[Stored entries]
+++

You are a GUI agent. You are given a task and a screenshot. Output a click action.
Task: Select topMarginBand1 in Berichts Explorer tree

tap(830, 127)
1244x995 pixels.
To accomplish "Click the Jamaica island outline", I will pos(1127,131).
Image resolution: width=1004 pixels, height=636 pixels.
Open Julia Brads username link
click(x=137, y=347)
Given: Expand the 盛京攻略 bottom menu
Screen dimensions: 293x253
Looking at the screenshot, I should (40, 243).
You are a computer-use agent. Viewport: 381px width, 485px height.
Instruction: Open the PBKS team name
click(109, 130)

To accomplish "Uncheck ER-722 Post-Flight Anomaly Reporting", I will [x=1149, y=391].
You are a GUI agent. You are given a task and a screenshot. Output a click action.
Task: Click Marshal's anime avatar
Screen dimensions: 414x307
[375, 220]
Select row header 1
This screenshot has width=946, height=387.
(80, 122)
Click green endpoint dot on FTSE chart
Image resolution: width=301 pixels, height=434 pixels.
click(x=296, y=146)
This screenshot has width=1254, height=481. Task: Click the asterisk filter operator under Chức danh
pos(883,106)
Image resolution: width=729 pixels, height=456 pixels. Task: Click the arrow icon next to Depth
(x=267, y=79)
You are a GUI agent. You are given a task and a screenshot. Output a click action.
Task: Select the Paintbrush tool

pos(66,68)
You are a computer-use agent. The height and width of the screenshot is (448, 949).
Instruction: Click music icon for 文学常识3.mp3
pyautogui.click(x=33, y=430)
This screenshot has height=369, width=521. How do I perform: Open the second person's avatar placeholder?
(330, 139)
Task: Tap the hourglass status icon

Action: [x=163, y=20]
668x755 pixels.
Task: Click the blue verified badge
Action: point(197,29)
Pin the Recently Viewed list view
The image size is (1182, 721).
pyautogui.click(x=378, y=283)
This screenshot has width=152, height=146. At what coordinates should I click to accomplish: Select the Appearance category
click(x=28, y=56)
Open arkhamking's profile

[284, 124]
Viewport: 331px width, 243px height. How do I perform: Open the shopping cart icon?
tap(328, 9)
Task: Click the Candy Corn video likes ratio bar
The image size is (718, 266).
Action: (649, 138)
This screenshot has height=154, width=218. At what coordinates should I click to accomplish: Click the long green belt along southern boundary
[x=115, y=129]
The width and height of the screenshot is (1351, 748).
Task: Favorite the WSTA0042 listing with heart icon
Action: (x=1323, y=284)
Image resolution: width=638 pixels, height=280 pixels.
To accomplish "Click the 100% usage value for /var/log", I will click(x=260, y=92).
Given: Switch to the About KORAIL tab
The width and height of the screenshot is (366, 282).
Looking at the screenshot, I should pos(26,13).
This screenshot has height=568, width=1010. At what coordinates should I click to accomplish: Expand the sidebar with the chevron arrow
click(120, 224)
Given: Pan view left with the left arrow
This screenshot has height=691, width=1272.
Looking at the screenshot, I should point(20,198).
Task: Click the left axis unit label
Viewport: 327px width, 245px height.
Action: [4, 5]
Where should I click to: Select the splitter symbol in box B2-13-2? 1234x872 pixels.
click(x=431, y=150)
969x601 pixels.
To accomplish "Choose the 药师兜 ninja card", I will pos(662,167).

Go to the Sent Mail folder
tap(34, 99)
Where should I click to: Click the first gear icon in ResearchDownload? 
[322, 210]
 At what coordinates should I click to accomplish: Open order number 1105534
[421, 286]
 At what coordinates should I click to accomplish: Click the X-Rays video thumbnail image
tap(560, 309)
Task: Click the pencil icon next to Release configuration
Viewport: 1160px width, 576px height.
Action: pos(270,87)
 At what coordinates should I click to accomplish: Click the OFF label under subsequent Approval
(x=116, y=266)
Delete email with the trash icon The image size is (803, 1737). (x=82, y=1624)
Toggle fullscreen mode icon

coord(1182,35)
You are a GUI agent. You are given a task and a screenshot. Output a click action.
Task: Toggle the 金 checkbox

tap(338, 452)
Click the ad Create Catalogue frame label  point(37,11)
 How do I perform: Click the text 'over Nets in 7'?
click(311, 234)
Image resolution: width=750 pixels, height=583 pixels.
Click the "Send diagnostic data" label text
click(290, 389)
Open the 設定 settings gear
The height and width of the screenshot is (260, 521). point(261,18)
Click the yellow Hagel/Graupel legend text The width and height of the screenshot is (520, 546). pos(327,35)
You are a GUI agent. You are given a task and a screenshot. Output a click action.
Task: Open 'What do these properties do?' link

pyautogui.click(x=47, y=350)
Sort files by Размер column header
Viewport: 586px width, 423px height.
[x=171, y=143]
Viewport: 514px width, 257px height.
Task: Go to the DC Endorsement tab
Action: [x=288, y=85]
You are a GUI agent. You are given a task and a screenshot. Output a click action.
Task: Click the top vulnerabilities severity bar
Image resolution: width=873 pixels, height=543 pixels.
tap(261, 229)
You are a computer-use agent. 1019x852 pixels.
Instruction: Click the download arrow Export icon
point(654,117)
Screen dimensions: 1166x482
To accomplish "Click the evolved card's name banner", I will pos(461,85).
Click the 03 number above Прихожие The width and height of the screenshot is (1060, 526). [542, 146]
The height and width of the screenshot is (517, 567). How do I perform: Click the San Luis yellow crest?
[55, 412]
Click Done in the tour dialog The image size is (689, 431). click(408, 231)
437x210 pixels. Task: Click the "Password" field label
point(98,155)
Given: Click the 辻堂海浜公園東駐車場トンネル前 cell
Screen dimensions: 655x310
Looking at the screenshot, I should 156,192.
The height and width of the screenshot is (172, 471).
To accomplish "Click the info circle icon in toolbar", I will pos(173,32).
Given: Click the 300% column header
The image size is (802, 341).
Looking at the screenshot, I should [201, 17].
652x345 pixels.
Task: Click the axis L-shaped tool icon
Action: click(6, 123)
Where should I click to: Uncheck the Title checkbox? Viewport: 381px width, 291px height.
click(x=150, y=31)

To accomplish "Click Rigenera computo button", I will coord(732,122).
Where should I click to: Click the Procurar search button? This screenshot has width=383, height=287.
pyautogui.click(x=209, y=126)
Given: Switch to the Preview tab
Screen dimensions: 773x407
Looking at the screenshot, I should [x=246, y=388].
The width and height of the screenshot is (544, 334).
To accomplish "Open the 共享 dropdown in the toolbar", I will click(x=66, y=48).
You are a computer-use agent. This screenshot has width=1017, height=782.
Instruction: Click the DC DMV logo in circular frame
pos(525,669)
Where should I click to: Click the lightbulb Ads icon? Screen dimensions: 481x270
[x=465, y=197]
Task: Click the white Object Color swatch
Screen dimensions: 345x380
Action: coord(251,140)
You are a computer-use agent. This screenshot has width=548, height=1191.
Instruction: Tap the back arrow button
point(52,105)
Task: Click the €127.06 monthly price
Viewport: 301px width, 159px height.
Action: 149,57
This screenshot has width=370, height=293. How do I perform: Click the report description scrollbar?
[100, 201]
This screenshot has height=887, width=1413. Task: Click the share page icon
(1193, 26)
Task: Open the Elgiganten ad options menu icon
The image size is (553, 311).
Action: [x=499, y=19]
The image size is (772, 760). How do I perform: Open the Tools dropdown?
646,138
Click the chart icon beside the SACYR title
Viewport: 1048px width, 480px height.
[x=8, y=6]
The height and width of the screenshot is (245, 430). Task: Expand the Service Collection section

+++

Your goal: On how many lines above does the word "left" appear? Only the number should be given.

Answer to this task: 2